The problem >> Would you transcribe all of the entries that follow, word for word?

----- Recorded information -----

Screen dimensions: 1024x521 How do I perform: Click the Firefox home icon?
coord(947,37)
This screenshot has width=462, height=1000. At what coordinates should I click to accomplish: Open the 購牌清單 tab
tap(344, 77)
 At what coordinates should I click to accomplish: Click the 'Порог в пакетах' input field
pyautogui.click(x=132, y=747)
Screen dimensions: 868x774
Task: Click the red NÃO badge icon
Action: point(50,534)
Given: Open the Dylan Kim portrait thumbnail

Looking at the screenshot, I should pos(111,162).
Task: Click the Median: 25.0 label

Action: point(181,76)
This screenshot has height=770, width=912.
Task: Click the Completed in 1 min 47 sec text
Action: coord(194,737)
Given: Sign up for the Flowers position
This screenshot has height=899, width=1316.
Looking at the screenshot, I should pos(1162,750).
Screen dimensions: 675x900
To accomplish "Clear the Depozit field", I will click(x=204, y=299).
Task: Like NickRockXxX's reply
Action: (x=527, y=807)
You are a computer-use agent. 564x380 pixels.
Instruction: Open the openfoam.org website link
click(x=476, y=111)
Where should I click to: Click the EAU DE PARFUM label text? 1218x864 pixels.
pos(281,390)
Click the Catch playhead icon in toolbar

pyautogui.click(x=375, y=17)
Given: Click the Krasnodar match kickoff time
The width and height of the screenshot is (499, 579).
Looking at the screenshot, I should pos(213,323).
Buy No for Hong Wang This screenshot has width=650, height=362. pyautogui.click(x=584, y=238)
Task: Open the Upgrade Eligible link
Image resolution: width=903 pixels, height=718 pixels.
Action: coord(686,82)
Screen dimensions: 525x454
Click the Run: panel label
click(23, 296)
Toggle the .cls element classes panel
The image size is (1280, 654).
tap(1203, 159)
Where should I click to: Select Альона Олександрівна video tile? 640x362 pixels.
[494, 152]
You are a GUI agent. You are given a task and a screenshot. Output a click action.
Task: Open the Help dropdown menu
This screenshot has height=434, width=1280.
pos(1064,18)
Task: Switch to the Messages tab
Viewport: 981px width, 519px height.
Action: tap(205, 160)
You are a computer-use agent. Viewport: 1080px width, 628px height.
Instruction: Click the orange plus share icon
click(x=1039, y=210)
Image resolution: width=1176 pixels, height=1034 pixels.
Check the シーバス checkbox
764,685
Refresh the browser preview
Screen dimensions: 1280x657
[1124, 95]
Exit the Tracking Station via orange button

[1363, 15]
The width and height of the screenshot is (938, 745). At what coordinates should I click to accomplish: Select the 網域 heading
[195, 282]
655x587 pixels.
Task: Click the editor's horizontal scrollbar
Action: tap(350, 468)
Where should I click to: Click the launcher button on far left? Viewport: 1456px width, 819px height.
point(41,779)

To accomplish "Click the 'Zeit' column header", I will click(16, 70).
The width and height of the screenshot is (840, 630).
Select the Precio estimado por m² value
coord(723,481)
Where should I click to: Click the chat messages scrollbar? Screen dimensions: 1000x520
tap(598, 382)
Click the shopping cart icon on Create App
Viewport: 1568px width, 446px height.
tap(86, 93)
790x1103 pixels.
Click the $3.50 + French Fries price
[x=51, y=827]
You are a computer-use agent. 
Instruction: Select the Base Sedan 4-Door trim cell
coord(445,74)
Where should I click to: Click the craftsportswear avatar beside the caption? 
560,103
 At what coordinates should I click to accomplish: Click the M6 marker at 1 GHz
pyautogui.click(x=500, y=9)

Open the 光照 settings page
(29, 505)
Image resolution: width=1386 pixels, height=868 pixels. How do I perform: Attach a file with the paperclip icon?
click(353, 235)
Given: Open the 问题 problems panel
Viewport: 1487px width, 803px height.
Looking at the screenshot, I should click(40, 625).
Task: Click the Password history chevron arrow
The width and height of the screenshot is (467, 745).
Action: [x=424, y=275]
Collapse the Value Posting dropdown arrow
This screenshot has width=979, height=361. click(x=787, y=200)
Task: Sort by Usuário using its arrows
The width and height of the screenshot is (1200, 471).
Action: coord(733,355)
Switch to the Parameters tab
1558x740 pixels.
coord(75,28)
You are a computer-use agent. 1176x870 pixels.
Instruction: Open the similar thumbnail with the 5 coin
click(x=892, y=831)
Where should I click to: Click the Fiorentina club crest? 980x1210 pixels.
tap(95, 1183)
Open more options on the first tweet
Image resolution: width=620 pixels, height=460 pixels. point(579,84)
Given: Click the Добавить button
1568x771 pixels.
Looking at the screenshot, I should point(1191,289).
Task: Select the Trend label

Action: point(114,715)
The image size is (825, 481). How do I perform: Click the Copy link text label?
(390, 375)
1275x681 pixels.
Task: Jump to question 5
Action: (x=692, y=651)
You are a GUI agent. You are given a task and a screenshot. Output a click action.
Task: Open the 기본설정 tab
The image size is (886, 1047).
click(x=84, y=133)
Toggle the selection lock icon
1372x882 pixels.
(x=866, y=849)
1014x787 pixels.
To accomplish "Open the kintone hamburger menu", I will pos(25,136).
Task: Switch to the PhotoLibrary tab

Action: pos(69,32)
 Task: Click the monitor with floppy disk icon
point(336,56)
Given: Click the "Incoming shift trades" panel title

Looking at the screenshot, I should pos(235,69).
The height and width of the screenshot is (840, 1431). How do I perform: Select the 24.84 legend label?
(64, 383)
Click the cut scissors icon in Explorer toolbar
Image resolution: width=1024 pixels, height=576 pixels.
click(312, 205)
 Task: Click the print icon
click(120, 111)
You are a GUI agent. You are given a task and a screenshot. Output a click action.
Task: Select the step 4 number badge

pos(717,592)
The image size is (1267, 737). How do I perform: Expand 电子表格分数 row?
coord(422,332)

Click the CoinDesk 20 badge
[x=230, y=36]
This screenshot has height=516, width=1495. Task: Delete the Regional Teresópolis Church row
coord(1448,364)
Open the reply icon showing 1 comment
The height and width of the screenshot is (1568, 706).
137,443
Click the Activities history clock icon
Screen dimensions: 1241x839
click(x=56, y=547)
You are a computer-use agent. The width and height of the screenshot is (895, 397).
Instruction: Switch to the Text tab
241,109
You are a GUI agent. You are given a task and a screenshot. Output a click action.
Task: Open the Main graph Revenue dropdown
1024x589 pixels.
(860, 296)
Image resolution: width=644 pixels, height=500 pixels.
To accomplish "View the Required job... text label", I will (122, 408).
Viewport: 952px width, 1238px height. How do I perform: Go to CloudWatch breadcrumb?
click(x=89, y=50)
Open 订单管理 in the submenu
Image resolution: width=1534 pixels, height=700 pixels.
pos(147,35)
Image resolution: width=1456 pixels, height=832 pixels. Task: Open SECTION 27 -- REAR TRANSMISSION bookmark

-----

Answer space >>
Screen dimensions: 1024x521 How do I perform: Click the Firefox home icon?
coord(947,37)
This screenshot has width=462, height=1000. At what coordinates should I click to accomplish: Open the 購牌清單 tab
tap(344, 77)
 At what coordinates should I click to accomplish: Click the 'Порог в пакетах' input field
pyautogui.click(x=132, y=747)
Screen dimensions: 868x774
Task: Click the red NÃO badge icon
Action: point(50,534)
Given: Open the Dylan Kim portrait thumbnail

Looking at the screenshot, I should pos(111,162).
Task: Click the Median: 25.0 label

Action: point(181,76)
This screenshot has height=770, width=912.
Task: Click the Completed in 1 min 47 sec text
Action: coord(194,737)
Given: Sign up for the Flowers position
This screenshot has height=899, width=1316.
Looking at the screenshot, I should pos(1162,750).
Screen dimensions: 675x900
To accomplish "Clear the Depozit field", I will click(x=204, y=299).
Task: Like NickRockXxX's reply
Action: (x=527, y=807)
You are a computer-use agent. 564x380 pixels.
Instruction: Open the openfoam.org website link
click(x=476, y=111)
Where should I click to: Click the EAU DE PARFUM label text? 1218x864 pixels.
pos(281,390)
Click the Catch playhead icon in toolbar

pyautogui.click(x=375, y=17)
Given: Click the Krasnodar match kickoff time
The width and height of the screenshot is (499, 579).
Looking at the screenshot, I should pos(213,323).
Buy No for Hong Wang This screenshot has width=650, height=362. pyautogui.click(x=584, y=238)
Task: Open the Upgrade Eligible link
Image resolution: width=903 pixels, height=718 pixels.
Action: coord(686,82)
Screen dimensions: 525x454
Click the Run: panel label
click(23, 296)
Toggle the .cls element classes panel
The image size is (1280, 654).
tap(1203, 159)
Where should I click to: Select Альона Олександрівна video tile? 640x362 pixels.
[494, 152]
You are a GUI agent. You are given a task and a screenshot. Output a click action.
Task: Open the Help dropdown menu
This screenshot has height=434, width=1280.
pos(1064,18)
Task: Switch to the Messages tab
Viewport: 981px width, 519px height.
Action: tap(205, 160)
You are a computer-use agent. Viewport: 1080px width, 628px height.
Instruction: Click the orange plus share icon
click(x=1039, y=210)
Image resolution: width=1176 pixels, height=1034 pixels.
Check the シーバス checkbox
764,685
Refresh the browser preview
Screen dimensions: 1280x657
[1124, 95]
Exit the Tracking Station via orange button

[1363, 15]
The width and height of the screenshot is (938, 745). At what coordinates should I click to accomplish: Select the 網域 heading
[195, 282]
655x587 pixels.
Task: Click the editor's horizontal scrollbar
Action: tap(350, 468)
Where should I click to: Click the launcher button on far left? Viewport: 1456px width, 819px height.
point(41,779)

To accomplish "Click the 'Zeit' column header", I will click(16, 70).
The width and height of the screenshot is (840, 630).
Select the Precio estimado por m² value
coord(723,481)
Where should I click to: Click the chat messages scrollbar? Screen dimensions: 1000x520
tap(598, 382)
Click the shopping cart icon on Create App
Viewport: 1568px width, 446px height.
tap(86, 93)
790x1103 pixels.
Click the $3.50 + French Fries price
[x=51, y=827]
You are a computer-use agent. 
Instruction: Select the Base Sedan 4-Door trim cell
coord(445,74)
Where should I click to: Click the craftsportswear avatar beside the caption? 
560,103
 At what coordinates should I click to accomplish: Click the M6 marker at 1 GHz
pyautogui.click(x=500, y=9)

Open the 光照 settings page
(29, 505)
Image resolution: width=1386 pixels, height=868 pixels. How do I perform: Attach a file with the paperclip icon?
click(353, 235)
Given: Open the 问题 problems panel
Viewport: 1487px width, 803px height.
Looking at the screenshot, I should click(40, 625).
Task: Click the Password history chevron arrow
The width and height of the screenshot is (467, 745).
Action: [x=424, y=275]
Collapse the Value Posting dropdown arrow
This screenshot has width=979, height=361. click(x=787, y=200)
Task: Sort by Usuário using its arrows
The width and height of the screenshot is (1200, 471).
Action: coord(733,355)
Switch to the Parameters tab
1558x740 pixels.
coord(75,28)
You are a computer-use agent. 1176x870 pixels.
Instruction: Open the similar thumbnail with the 5 coin
click(x=892, y=831)
Where should I click to: Click the Fiorentina club crest? 980x1210 pixels.
tap(95, 1183)
Open more options on the first tweet
Image resolution: width=620 pixels, height=460 pixels. point(579,84)
Given: Click the Добавить button
1568x771 pixels.
Looking at the screenshot, I should point(1191,289).
Task: Select the Trend label

Action: point(114,715)
The image size is (825, 481). How do I perform: Click the Copy link text label?
(390, 375)
1275x681 pixels.
Task: Jump to question 5
Action: (x=692, y=651)
You are a GUI agent. You are given a task and a screenshot. Output a click action.
Task: Open the 기본설정 tab
The image size is (886, 1047).
click(x=84, y=133)
Toggle the selection lock icon
1372x882 pixels.
(x=866, y=849)
1014x787 pixels.
To accomplish "Open the kintone hamburger menu", I will pos(25,136).
Task: Switch to the PhotoLibrary tab

Action: pos(69,32)
 Task: Click the monitor with floppy disk icon
point(336,56)
Given: Click the "Incoming shift trades" panel title

Looking at the screenshot, I should pos(235,69).
The height and width of the screenshot is (840, 1431). How do I perform: Select the 24.84 legend label?
(64, 383)
Click the cut scissors icon in Explorer toolbar
Image resolution: width=1024 pixels, height=576 pixels.
click(312, 205)
 Task: Click the print icon
click(120, 111)
You are a GUI agent. You are given a task and a screenshot. Output a click action.
Task: Select the step 4 number badge

pos(717,592)
The image size is (1267, 737). How do I perform: Expand 电子表格分数 row?
coord(422,332)

Click the CoinDesk 20 badge
[x=230, y=36]
This screenshot has height=516, width=1495. Task: Delete the Regional Teresópolis Church row
coord(1448,364)
Open the reply icon showing 1 comment
The height and width of the screenshot is (1568, 706).
137,443
Click the Activities history clock icon
Screen dimensions: 1241x839
click(x=56, y=547)
You are a computer-use agent. The width and height of the screenshot is (895, 397).
Instruction: Switch to the Text tab
241,109
You are a GUI agent. You are given a task and a screenshot. Output a click action.
Task: Open the Main graph Revenue dropdown
1024x589 pixels.
(860, 296)
Image resolution: width=644 pixels, height=500 pixels.
To accomplish "View the Required job... text label", I will (122, 408).
Viewport: 952px width, 1238px height. How do I perform: Go to CloudWatch breadcrumb?
click(x=89, y=50)
Open 订单管理 in the submenu
Image resolution: width=1534 pixels, height=700 pixels.
pos(147,35)
Image resolution: width=1456 pixels, height=832 pixels. Task: Open SECTION 27 -- REAR TRANSMISSION bookmark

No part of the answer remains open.